Billing modes
Quota supports developer billing, user billing via OAuth, and sandbox mode. Pick the one that matches who you want to charge and how closely you want local testing to exercise production billing.
01 Developer billing (default)
Every request is charged to your developer balance. New API keys default to this mode — it's the simplest setup and works with plain API-key auth.
Best for:
- Internal tools and admin dashboards
- Free-tier features where you absorb the AI cost
- Fixed-price subscriptions with predictable usage
import OpenAI from "openai";
const client = new OpenAI({
baseURL: "https://api.usequota.ai/v1",
apiKey: process.env.QUOTA_API_KEY,
});
// Cost is deducted from YOUR developer balance.
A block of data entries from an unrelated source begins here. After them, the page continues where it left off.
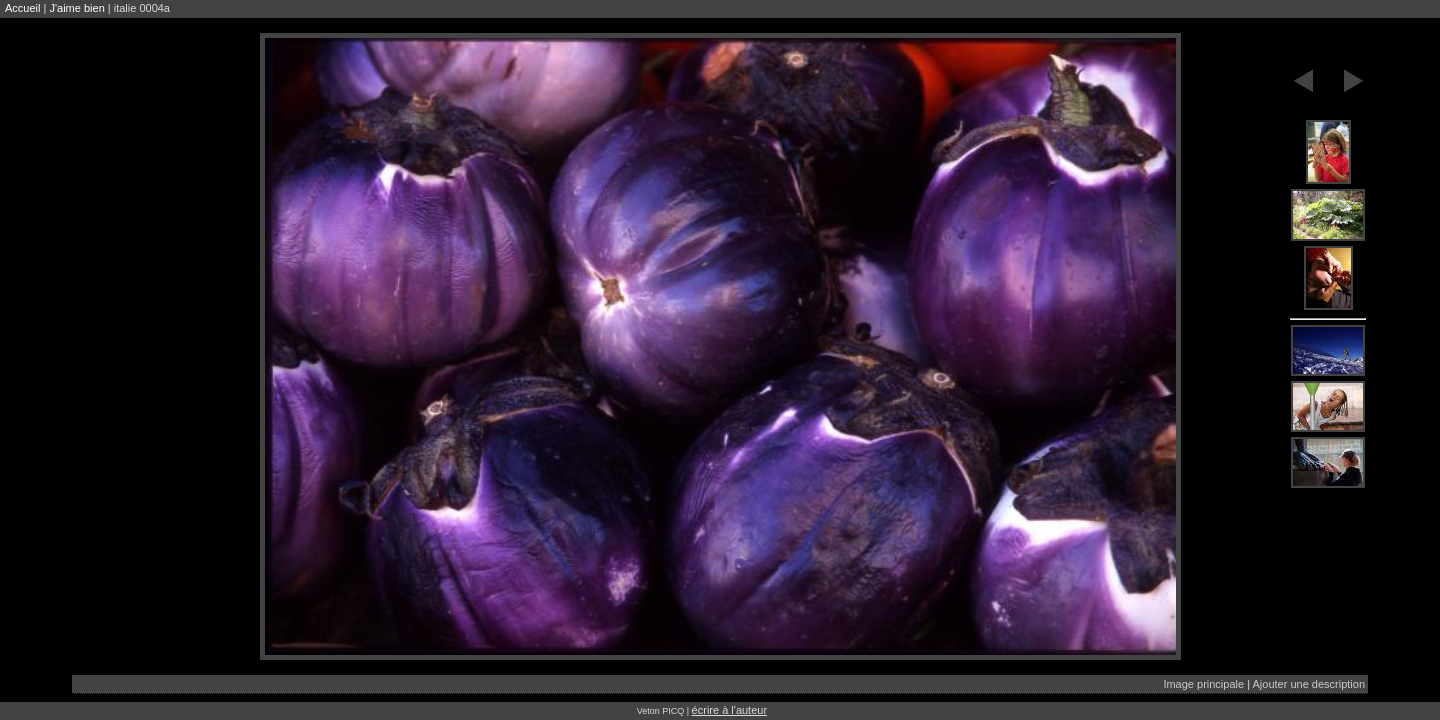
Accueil (22, 8)
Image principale (1203, 684)
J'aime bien (76, 8)
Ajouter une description (1308, 684)
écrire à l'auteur (729, 710)
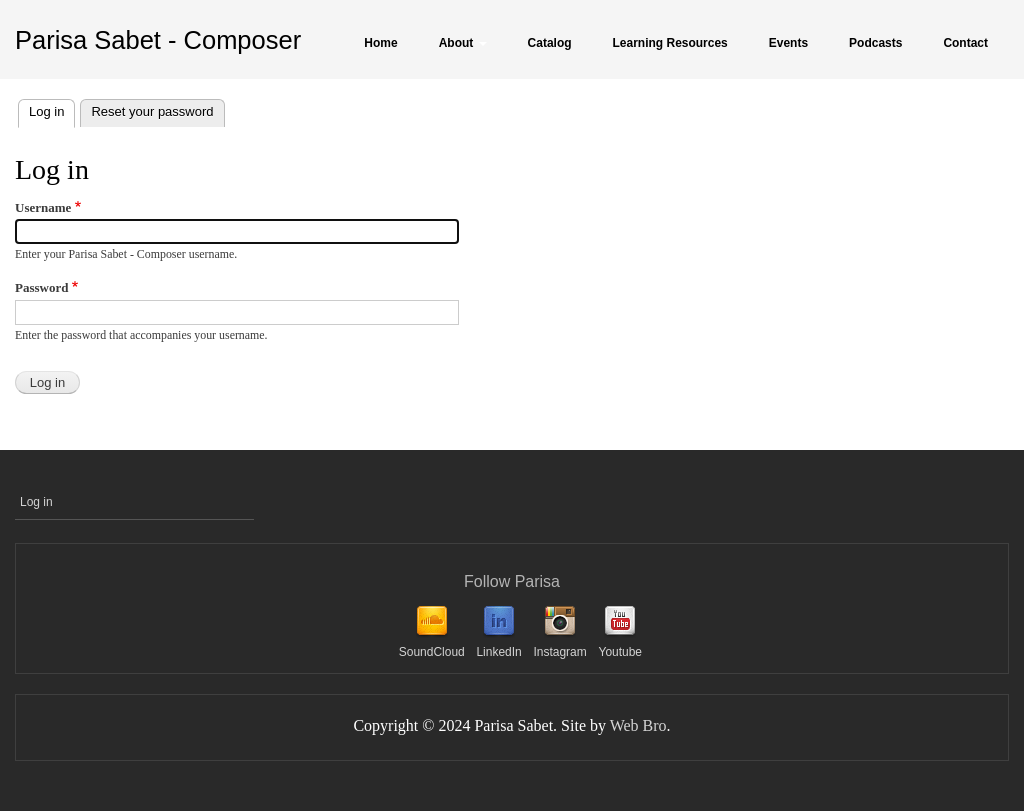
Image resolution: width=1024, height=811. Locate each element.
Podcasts (875, 43)
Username (43, 207)
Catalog (550, 43)
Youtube (620, 652)
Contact (965, 43)
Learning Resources (670, 43)
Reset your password (152, 111)
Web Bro (638, 725)
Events (788, 43)
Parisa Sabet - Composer (158, 40)
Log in (52, 109)
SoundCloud (432, 652)
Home (380, 43)
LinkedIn (498, 652)
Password (41, 287)
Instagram (559, 652)
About (463, 43)
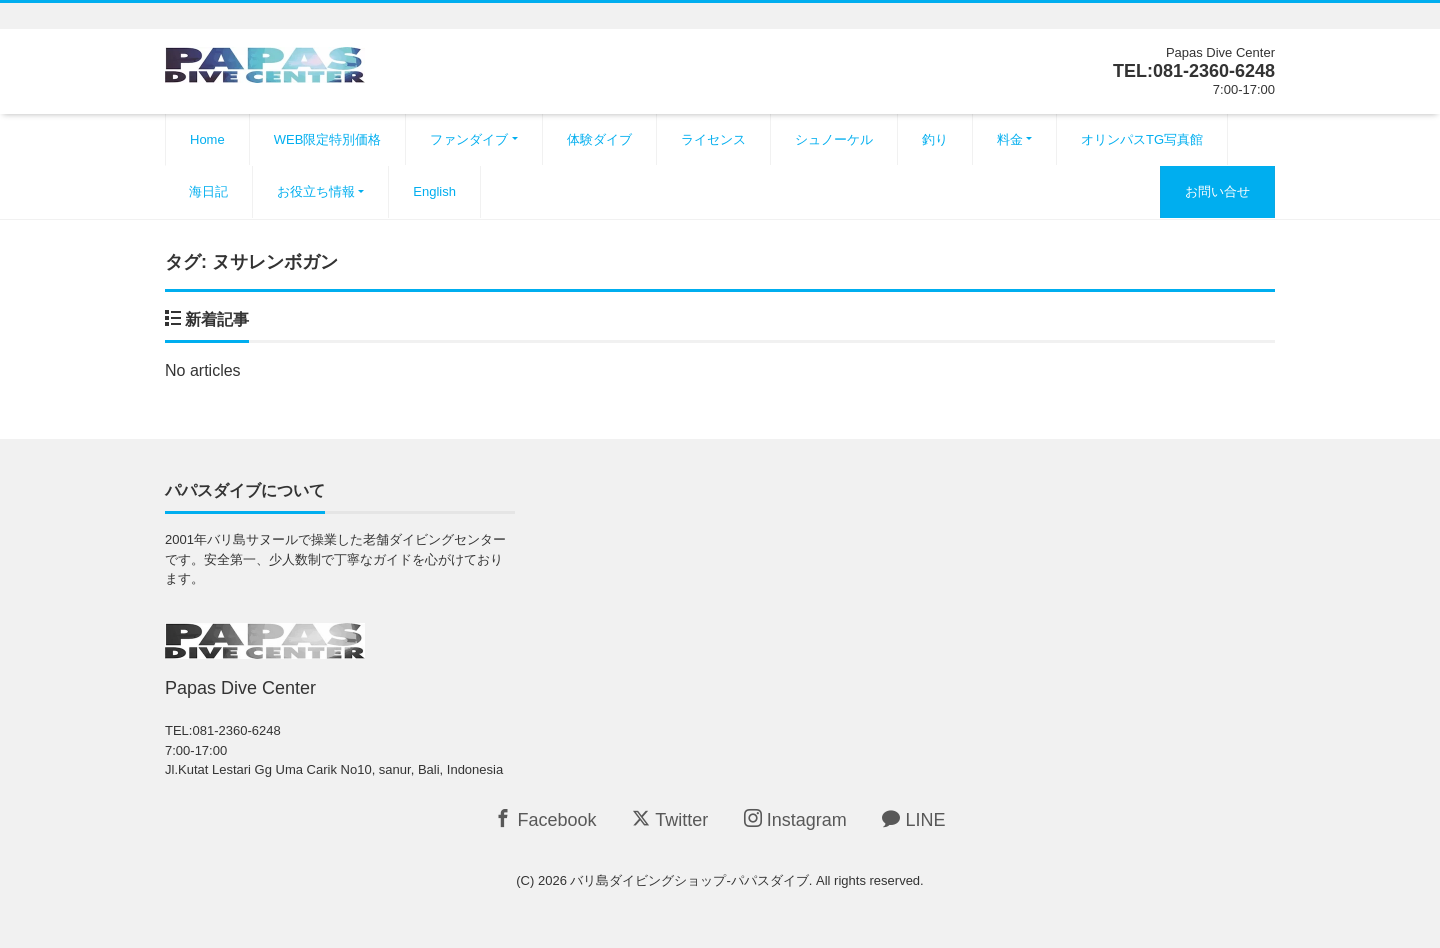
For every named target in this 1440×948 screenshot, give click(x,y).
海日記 (208, 191)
await client.chat.completions.create({
model: "gpt-4o-mini",
messages: [{ role: "user", content: "Hello" }],
});02 User billing via OAuth
Each end user connects their own Quota wallet via OAuth and pays for their own usage. Your app sets a markup percentage and earns revenue on every request. Quota handles the wallet, the top-up flow, and the payouts.
Best for:
- Consumer apps where users bring their own wallet
- Marketplaces and plugin ecosystems
- Anywhere you want per-use revenue rather than subscription
- Users top up in dollar packages ($5–$50)
- Balance is universal — works across every Quota app
- You keep 100% of your markup (no platform fee)
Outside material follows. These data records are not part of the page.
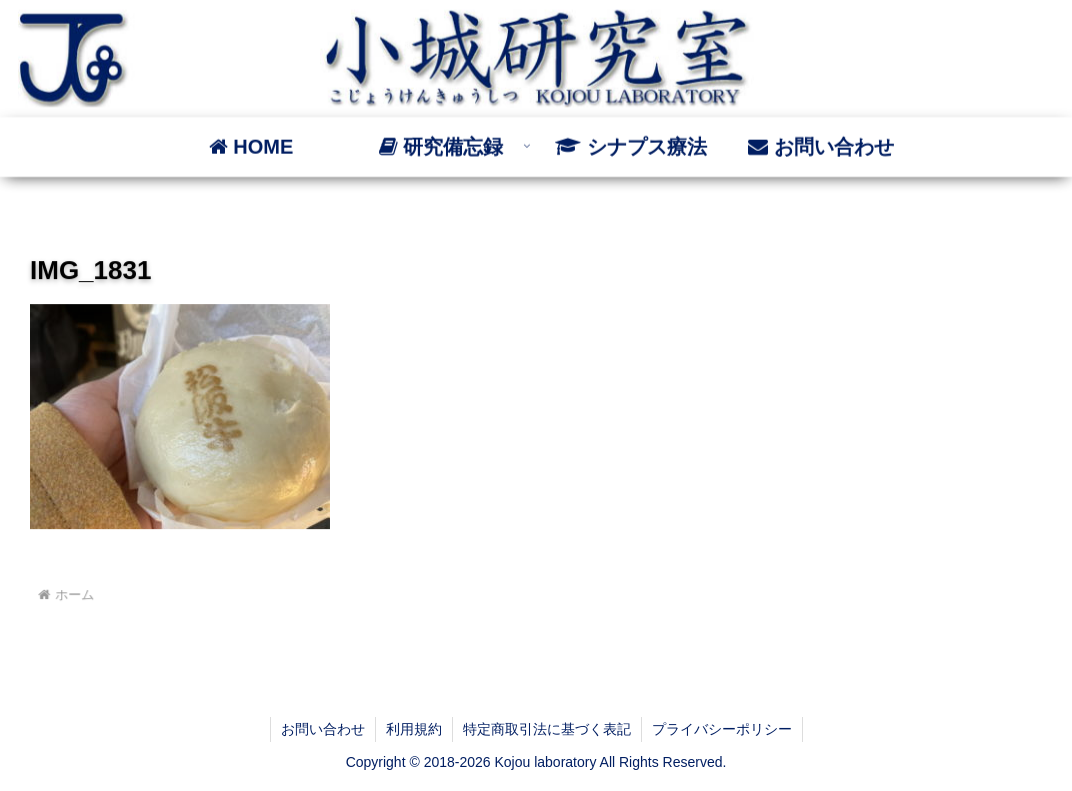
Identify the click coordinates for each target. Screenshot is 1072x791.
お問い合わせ (323, 729)
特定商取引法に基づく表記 (547, 729)
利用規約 (414, 729)
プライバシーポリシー (722, 729)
- Payouts via Stripe Connect, daily, with a 7-day delay
// After the user connects via OAuth, your server holds their
// access token. Pass it through on chat requests:
await fetch("https://api.usequota.ai/v1/chat/completions", {
method: "POST",
headers: {
"Authorization": "Bearer " + userAccessToken,
"Content-Type": "application/json",
},
body: JSON.stringify({
model: "gpt-4o",
messages: [{ role: "user", content: "Hello" }],
}),
});
// Cost (base + your markup) is deducted from the user's balance.03 Sandbox mode
Sandbox mode is an API-key mode for local development, QA, and integration tests. It returns synthetic OpenAI, Anthropic, or Google responses without calling the upstream provider, while still running Quota's metering, balance, and ledger code paths.
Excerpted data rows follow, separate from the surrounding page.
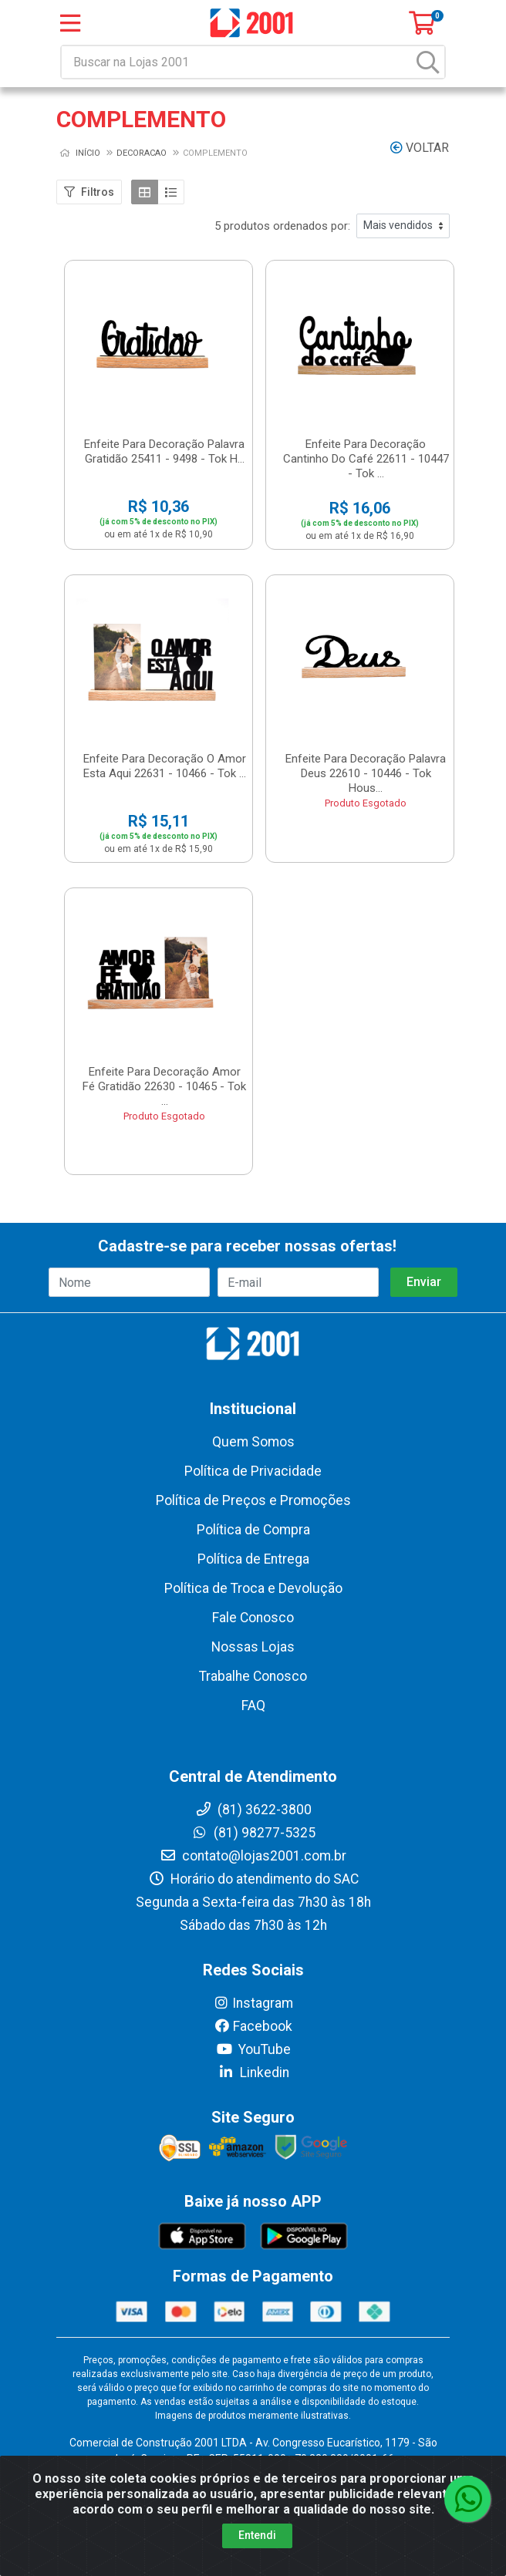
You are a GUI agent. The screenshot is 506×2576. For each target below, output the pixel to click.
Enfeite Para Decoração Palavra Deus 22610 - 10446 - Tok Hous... (365, 773)
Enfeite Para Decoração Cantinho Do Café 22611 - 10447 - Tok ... (366, 458)
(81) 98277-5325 (253, 1832)
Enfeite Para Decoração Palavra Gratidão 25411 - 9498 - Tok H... (164, 451)
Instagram (253, 2003)
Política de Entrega (253, 1559)
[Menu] (70, 23)
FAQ (253, 1705)
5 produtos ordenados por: (282, 226)
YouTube (253, 2049)
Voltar (419, 147)
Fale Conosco (253, 1617)
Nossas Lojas (253, 1647)
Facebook (253, 2026)
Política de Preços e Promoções (253, 1500)
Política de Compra (253, 1529)
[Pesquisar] (428, 62)
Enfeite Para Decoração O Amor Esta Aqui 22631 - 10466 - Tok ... (164, 766)
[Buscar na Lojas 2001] (237, 62)
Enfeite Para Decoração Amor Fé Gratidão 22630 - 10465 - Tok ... (164, 1086)
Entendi (257, 2535)
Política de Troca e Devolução (253, 1588)
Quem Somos (253, 1442)
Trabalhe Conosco (253, 1676)
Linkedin (253, 2072)
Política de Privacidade (253, 1471)
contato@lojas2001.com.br (253, 1856)
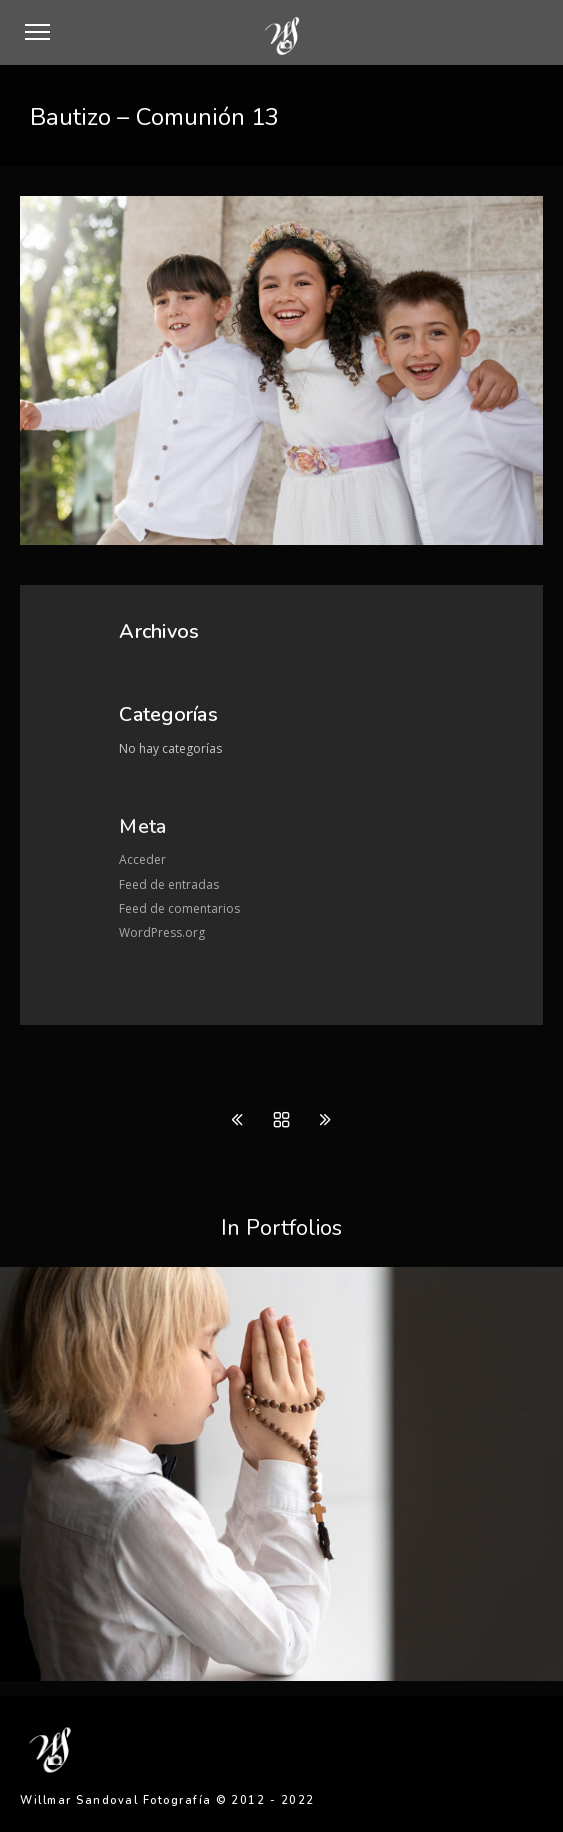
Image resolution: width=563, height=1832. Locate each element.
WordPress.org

Use Sandbox when you want to:
- Verify response shapes without provider credentials or cost
- Test insufficient-credit and per-user billing behavior
- Exercise webhooks, ledgers, and usage reporting end to end
curl -X POST https://api.usequota.ai/developers/keys \
-H "Authorization: Bearer $SESSION_TOKEN" \
-H "Content-Type: application/json" \
-d '{
"name": "local-sandbox",
"billing_mode": "test"
}'04 Choosing between modes
| Developer billingdefault | You pay for everything. Simplest setup. Best for internal tools and apps that bundle AI into a fixed price. |
| User billing (OAuth)markup | Users pay from their own wallet. You set a markup % and keep 100% of it. Best for consumer apps and marketplaces. |
| Sandbox modesandbox | Mock provider responses with real Quota metering and ledger entries. Best for local development, QA, and integration tests. |
Comparison
| Consideration | Developer billing | User billing (OAuth) | Sandbox mode |
|---|---|---|---|
| Who pays | Developer | End user (own wallet) | Developer (sandbox bills the developer wallet) |
| Setup | API key only | OAuth flow | API key with billing_mode: "test" |
| Token handling | n/a | You hold the user's token | n/a |
| Developer revenue | None | 100% of markup, paid via Stripe Connect | None |
05 Rate limits
All billing modes share the same rate limits. The default is 100 requests per minute per API key — a soft cap, not a hard ceiling; auth endpoints use stricter, separate limits (3–5 req/min). See Authentication for rate-limit headers and per-key overrides.